NANGARHAR -- A total of 31 Taliban fighters laid down their arms and surrendered to local authorities on Monday (January 6) in Nangarhar and Badakhshan provinces.
Twenty of the militants, who operated in Khogyani, Chaparhar, and Momand Dara districts, were presented to the media at a ceremony at the National Directorate of Security (NDS) facility in Jalalabad city.
After defeating the "Islamic State of Iraq and Syria" (ISIS), Afghan forces have scaled up operations against the Taliban in Nangarhar, said Nangarhar Governor Shah Mahmood Miakhil.
Efforts are under way to establish permanent security posts in areas cleared of the Taliban, he added.
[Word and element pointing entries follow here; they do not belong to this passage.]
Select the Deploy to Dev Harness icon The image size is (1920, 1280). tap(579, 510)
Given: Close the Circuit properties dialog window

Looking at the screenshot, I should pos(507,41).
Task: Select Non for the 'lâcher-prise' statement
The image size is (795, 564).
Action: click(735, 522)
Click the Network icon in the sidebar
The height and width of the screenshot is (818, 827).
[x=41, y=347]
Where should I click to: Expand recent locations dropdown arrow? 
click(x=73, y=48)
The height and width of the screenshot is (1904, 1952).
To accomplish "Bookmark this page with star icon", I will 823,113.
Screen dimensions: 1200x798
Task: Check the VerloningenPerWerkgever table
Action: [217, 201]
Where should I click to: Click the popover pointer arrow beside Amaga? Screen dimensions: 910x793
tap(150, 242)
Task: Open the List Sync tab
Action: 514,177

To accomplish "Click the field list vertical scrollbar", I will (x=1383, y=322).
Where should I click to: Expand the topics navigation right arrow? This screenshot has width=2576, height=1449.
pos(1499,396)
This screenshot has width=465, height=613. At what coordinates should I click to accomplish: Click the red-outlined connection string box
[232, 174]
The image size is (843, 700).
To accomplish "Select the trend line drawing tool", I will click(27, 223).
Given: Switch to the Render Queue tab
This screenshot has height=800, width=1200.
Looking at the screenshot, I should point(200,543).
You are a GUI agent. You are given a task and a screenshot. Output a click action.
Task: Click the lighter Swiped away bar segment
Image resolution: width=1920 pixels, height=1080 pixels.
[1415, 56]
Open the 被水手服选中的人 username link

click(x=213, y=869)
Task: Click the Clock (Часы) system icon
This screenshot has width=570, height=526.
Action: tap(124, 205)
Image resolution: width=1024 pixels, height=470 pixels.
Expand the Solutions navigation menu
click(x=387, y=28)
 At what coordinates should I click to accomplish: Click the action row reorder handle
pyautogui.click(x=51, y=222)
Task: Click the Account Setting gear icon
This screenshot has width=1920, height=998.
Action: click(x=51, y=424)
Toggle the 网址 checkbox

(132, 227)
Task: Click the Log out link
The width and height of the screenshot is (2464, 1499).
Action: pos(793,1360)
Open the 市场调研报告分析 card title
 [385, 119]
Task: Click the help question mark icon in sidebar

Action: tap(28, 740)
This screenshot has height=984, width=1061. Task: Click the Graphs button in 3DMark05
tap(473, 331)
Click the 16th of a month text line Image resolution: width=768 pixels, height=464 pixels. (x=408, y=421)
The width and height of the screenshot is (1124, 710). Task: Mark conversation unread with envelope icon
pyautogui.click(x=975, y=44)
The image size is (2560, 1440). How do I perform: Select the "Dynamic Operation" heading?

"The remaining Taliban also have to either surrender or die. I call on all Taliban to give up fighting and surrender to live a normal and safe life with their families," he said.
Joint Afghan security forces have launched an operation against the Taliban in Momand Dara and Dur Baba districts, according to Miakhail.
"The presence of the Taliban in these two districts was somewhat larger. As a result, our security forces launched an operation and will establish new security posts there too," he said.
"Besides that, local police will also be mobilised to protect the area on a permanent basis and prevent the possible re-emergence of the Taliban. We will also deploy public uprising forces in areas where civilians are at risk," said Miakhil.
More than 200 Taliban members surrendered to security forces in 2019 in Nangarhar Province, he noted.
A council in Khogyani District has decided that the punishment for those who give the Taliban shelter will be to pay fines of 500,000 AFN ($6,400) and to have their houses burned down, Brig. Gen. Nazar Ali Wahidi, the NDS director for Nangarhar, told reporters.
"This decision should be implemented in all areas as the Taliban threaten our lives and as we must stand united against them or they will use local residents as human shields. Let's crush this group so that the general public can continue its normal life," he said.
"I had been a fighter in Momand Dara District under the command of Taliban commander Abdullah for four years... I would also sometime go to other districts to fight," said Hamayoun, one of the surrendered Taliban fighters.
"But now I have come along with my comrades and surrendered to the NDS, looking forward to living a normal life," he said.
Meanwhile, another 11 Taliban fighters surrendered in Jurm District of Badakhshan Province, saying that they could not tolerate the Taliban's oppression of locals anymore.
The group, led by Mawlawi Abdul Khalil, surrendered to the NDS on January 6, bringing along with them 11 heavy and light weapons, according to Abdul Awal Mohammadi, a spokesman for the NDS in the province.
The fighters decided to join the government because they were fed up with Taliban extorting money from local residents under the name of ushr and zakat, he said.
"I served with the Taliban for 10 years as a commander of a 10-man group in Jurm and Darayim districts. We were told that all government forces were infidels and that fighting against them was a holy war," said Khalil, the leader of the surrendered group.
"But I witnessed the ignorance of this blood-thirsty group on a daily basis. I had to spend 10 miserable years thinking that if I surrender to the government, it might kill me. But I was wrong," he said.
"I could not tolerate oppression ... injustice, selfishness, harassment and violence against civilians. Therefore, I decided to get in touch with the NDS to surrender," he said.
The majority of fighters linked to the Taliban are tired of war, having witnessed oppression and violence for so long, he said, adding they want a ceasefire and an end to the conflict in the country.
"We really regret what we have done, but we were misguided and had not realised the truth," said Mullah Abdul Sayad, 30, a resident of Seena village of Jurm District who fought for the Taliban for six years.
"Bullying, harassing, and beating locals for food and extorting money from them under the pretense of ushr and zakat are what the Taliban do to local residents," he said.
"There are thugs, outlaws, thieves, etc. in the ranks of the Taliban who have come together under the holy name of 'jihad' and cause the death of innocent civilians," he added.
"I swear that the Taliban used to demand food from civilians who had nothing at home," said Qari Mudaser, 35, a resident of Sooch village who spent eight years with the Taliban. "They wouldn't stop beating them until they somehow prepared food."
"The fact that this group joined the peace process will have a positive impact on other members of the Taliban. It will encourage the Taliban in other parts of Badakhshan to follow suit and join the government," said Naik Mohammad Nazari, a spokesman for the Badakhshan governor.
The provincial government will recruit a number of these surrendered fighters as local police, said Nazari.
"The government's door is open to all misguided fighters. Come, abandon fighting and violence -- respect peace and live beside your people and families," he said.